PUBLISHED: 12:00 08 February 2016

Group of kids sms

Group of kids sms

Archant

Being recognised by more schools is the importance of wellbeing, writes Robin Gainher, headmaster of Beeston Hall School in West Runton

Much is being written at the moment in the educational press about children’s wellbeing and mental health. Over the past 30 years there has been a lot of research into the importance of wellbeing and its role in aiding learning and education outcomes. Wellbeing in young people was the focus of a global health summit in Qatar last February. The report presented at the summit called for “sweeping changes in the education of all children, so that ‘life skills’ are given the same attention as reading and writing” and proposed that all school-aged children should spend at least one hour per week “discussing their emotions, setting positive life goals, and learning how to cope with everyday pressures and social media”.

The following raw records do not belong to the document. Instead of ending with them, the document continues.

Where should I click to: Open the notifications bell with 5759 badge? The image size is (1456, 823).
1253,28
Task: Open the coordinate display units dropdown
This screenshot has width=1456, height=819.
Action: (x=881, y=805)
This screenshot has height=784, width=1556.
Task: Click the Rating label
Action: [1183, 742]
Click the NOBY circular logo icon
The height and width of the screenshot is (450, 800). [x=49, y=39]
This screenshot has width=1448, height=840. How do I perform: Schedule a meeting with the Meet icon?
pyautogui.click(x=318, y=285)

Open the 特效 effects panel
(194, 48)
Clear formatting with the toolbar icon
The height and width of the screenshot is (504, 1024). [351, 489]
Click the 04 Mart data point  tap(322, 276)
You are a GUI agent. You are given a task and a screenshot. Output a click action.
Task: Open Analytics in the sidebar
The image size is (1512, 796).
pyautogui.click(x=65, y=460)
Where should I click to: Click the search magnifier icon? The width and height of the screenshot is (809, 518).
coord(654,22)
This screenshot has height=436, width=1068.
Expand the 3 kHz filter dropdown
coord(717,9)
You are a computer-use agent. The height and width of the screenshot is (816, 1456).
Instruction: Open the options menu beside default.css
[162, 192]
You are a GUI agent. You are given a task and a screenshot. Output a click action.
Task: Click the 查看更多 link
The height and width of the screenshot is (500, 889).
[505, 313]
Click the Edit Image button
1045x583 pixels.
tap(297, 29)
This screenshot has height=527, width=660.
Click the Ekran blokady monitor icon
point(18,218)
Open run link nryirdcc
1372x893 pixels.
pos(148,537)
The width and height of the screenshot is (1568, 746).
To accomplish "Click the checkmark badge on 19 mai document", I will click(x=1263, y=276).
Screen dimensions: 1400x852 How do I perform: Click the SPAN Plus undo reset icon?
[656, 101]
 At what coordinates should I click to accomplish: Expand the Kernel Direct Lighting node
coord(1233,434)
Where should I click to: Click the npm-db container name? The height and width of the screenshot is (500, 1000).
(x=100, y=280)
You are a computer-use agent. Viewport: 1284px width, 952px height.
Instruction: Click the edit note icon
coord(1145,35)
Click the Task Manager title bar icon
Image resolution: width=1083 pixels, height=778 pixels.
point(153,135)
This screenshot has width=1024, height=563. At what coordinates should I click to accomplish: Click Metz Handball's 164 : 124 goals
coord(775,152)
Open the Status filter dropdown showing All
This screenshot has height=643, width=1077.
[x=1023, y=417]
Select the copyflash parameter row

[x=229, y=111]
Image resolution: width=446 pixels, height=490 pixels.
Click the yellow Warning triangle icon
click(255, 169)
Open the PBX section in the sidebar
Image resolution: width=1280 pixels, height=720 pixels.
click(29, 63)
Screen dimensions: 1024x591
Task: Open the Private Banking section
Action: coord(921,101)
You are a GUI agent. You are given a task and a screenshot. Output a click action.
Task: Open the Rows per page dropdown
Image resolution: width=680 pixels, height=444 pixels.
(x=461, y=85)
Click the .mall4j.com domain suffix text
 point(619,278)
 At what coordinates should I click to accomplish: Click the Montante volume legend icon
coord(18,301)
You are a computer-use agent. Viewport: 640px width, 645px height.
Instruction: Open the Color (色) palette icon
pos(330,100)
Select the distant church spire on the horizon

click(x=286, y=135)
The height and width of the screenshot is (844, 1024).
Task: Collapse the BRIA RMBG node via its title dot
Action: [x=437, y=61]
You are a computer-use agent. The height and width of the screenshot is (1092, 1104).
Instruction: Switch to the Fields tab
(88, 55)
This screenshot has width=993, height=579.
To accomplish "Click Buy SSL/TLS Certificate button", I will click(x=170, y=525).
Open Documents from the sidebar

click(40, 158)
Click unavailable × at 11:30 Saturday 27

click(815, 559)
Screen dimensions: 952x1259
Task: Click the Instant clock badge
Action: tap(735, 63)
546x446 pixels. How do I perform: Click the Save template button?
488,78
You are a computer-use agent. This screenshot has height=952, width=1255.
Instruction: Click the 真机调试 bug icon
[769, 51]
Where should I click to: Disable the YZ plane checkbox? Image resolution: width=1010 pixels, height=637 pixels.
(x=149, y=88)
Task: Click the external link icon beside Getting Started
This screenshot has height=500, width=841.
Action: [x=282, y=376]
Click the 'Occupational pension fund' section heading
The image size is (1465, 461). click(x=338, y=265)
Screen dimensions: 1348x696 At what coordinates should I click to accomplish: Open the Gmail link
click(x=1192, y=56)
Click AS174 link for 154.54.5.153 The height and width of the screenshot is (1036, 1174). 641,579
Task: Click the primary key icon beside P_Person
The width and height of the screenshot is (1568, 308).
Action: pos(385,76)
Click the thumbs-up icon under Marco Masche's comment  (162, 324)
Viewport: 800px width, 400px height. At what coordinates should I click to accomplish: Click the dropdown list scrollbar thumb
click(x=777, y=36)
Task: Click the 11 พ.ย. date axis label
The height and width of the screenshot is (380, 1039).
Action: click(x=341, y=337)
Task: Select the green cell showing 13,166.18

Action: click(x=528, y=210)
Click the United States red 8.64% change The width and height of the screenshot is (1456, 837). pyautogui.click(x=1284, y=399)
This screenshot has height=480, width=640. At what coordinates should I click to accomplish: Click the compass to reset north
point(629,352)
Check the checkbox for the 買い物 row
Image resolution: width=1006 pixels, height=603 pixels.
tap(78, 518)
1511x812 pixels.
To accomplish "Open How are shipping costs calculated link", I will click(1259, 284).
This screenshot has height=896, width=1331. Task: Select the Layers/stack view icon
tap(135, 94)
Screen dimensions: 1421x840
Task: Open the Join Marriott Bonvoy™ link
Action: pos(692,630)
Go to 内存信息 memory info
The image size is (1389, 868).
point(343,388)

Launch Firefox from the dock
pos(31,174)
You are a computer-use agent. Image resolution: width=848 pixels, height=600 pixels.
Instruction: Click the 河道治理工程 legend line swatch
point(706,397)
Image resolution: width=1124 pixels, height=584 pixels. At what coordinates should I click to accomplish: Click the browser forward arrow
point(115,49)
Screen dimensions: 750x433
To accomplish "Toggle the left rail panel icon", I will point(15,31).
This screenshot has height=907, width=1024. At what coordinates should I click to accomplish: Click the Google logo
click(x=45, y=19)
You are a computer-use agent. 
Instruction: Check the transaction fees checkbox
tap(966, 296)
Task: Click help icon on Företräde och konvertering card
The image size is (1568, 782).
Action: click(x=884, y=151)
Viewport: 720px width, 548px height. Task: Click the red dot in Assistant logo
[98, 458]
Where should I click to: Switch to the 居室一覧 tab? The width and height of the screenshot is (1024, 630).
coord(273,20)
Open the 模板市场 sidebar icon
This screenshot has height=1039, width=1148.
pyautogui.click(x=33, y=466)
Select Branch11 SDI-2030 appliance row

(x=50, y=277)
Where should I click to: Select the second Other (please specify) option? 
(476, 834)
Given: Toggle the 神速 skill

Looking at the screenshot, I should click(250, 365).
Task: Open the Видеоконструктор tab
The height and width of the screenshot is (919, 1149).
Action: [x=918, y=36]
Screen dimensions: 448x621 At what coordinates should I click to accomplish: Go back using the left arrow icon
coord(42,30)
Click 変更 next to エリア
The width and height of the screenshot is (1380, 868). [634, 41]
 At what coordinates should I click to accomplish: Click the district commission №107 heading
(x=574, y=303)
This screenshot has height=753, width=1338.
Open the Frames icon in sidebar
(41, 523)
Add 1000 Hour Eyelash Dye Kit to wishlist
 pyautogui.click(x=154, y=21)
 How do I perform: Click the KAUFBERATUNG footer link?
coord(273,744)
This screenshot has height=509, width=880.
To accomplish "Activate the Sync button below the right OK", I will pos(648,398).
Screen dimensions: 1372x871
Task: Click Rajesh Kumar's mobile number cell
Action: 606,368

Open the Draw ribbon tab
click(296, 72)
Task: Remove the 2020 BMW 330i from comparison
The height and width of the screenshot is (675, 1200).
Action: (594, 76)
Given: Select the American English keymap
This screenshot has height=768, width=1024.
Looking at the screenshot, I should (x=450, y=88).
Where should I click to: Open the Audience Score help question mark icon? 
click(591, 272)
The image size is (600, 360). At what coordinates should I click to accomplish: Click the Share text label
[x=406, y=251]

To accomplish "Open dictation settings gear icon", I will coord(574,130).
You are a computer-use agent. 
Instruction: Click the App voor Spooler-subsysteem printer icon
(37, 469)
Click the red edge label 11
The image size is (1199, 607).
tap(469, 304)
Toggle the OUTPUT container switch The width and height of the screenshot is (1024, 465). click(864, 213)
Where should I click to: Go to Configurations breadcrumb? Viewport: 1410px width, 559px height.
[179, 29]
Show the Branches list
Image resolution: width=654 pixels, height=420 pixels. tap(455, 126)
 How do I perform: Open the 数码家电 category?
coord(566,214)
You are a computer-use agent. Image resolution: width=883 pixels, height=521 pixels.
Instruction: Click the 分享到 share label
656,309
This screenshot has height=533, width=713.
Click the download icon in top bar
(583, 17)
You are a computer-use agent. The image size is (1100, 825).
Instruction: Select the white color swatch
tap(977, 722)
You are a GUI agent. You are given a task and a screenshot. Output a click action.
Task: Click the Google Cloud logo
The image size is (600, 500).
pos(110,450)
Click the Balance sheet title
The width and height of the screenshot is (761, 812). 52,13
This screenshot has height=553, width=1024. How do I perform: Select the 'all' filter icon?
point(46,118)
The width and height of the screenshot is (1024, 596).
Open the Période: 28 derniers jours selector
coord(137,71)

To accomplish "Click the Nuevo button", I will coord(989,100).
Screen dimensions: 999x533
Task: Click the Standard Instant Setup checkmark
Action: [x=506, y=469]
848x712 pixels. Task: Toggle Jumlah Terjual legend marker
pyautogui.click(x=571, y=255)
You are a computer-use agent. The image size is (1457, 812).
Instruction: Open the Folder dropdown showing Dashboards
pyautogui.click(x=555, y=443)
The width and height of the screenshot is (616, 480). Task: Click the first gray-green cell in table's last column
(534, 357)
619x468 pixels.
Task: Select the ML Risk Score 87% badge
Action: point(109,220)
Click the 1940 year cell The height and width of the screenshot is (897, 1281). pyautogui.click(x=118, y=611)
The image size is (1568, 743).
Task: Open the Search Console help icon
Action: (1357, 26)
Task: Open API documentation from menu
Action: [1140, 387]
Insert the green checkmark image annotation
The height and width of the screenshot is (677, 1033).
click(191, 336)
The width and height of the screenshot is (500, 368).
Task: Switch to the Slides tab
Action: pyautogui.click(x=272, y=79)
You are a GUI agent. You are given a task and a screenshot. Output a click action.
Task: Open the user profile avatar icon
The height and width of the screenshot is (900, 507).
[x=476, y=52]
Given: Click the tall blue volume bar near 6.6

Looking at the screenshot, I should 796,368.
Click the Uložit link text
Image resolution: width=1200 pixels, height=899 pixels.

Furthermore an increasing number of schools are also focussing on staff wellbeing and mental health. Staff are the school’s most valuable and expensive resource who are on the front line on a daily basis.

The increasing focus on wellbeing for children and staff presents new challenges for governors and school leaders to ensure their school is appropriately resourced to support and develop children and staff alike.

It’s difficult to know what is to blame, with various experts citing different reasons. However, what many agree on is the impact of technology and social media on wellbeing. This should not come as any great surprise.